----- RAW DATA

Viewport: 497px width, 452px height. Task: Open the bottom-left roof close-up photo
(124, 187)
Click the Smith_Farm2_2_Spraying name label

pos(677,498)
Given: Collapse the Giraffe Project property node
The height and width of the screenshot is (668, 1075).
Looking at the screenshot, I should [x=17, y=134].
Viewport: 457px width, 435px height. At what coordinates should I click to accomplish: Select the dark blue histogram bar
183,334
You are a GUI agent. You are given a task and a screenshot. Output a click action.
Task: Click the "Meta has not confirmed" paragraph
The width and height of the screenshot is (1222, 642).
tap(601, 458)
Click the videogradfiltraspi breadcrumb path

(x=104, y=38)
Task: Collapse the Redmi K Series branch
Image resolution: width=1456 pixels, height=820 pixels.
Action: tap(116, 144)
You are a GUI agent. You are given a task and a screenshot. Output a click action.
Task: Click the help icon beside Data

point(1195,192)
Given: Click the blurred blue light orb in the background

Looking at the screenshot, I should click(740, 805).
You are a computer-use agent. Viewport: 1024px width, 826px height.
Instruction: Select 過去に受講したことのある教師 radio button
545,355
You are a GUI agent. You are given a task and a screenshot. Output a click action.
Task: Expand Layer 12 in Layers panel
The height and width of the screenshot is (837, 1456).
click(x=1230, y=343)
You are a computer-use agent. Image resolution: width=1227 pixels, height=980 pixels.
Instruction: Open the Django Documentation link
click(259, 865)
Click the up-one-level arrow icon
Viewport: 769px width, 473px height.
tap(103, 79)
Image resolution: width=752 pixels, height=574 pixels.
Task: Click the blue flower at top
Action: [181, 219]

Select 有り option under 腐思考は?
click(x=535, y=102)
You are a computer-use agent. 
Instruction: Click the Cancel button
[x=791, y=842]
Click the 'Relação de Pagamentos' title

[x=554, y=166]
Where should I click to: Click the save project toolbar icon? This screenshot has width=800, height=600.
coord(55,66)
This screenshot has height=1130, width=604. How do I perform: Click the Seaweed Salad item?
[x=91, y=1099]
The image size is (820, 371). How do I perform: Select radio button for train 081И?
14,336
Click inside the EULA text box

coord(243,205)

----------

#### PROBLEM TO SOLVE
Can you write out the records above word for word, starting at the line that contains "Given: Collapse the" and running through the end of the records, both ends included?

#### THE RESULT
Given: Collapse the Giraffe Project property node
The height and width of the screenshot is (668, 1075).
Looking at the screenshot, I should [x=17, y=134].
Viewport: 457px width, 435px height. At what coordinates should I click to accomplish: Select the dark blue histogram bar
183,334
You are a GUI agent. You are given a task and a screenshot. Output a click action.
Task: Click the "Meta has not confirmed" paragraph
The width and height of the screenshot is (1222, 642).
tap(601, 458)
Click the videogradfiltraspi breadcrumb path

(x=104, y=38)
Task: Collapse the Redmi K Series branch
Image resolution: width=1456 pixels, height=820 pixels.
Action: tap(116, 144)
You are a GUI agent. You are given a task and a screenshot. Output a click action.
Task: Click the help icon beside Data

point(1195,192)
Given: Click the blurred blue light orb in the background

Looking at the screenshot, I should click(740, 805).
You are a computer-use agent. Viewport: 1024px width, 826px height.
Instruction: Select 過去に受講したことのある教師 radio button
545,355
You are a GUI agent. You are given a task and a screenshot. Output a click action.
Task: Expand Layer 12 in Layers panel
The height and width of the screenshot is (837, 1456).
click(x=1230, y=343)
You are a computer-use agent. Image resolution: width=1227 pixels, height=980 pixels.
Instruction: Open the Django Documentation link
click(259, 865)
Click the up-one-level arrow icon
Viewport: 769px width, 473px height.
tap(103, 79)
Image resolution: width=752 pixels, height=574 pixels.
Task: Click the blue flower at top
Action: [181, 219]

Select 有り option under 腐思考は?
click(x=535, y=102)
You are a computer-use agent. 
Instruction: Click the Cancel button
[x=791, y=842]
Click the 'Relação de Pagamentos' title

[x=554, y=166]
Where should I click to: Click the save project toolbar icon? This screenshot has width=800, height=600.
coord(55,66)
This screenshot has height=1130, width=604. How do I perform: Click the Seaweed Salad item?
[x=91, y=1099]
The image size is (820, 371). How do I perform: Select radio button for train 081И?
14,336
Click inside the EULA text box

coord(243,205)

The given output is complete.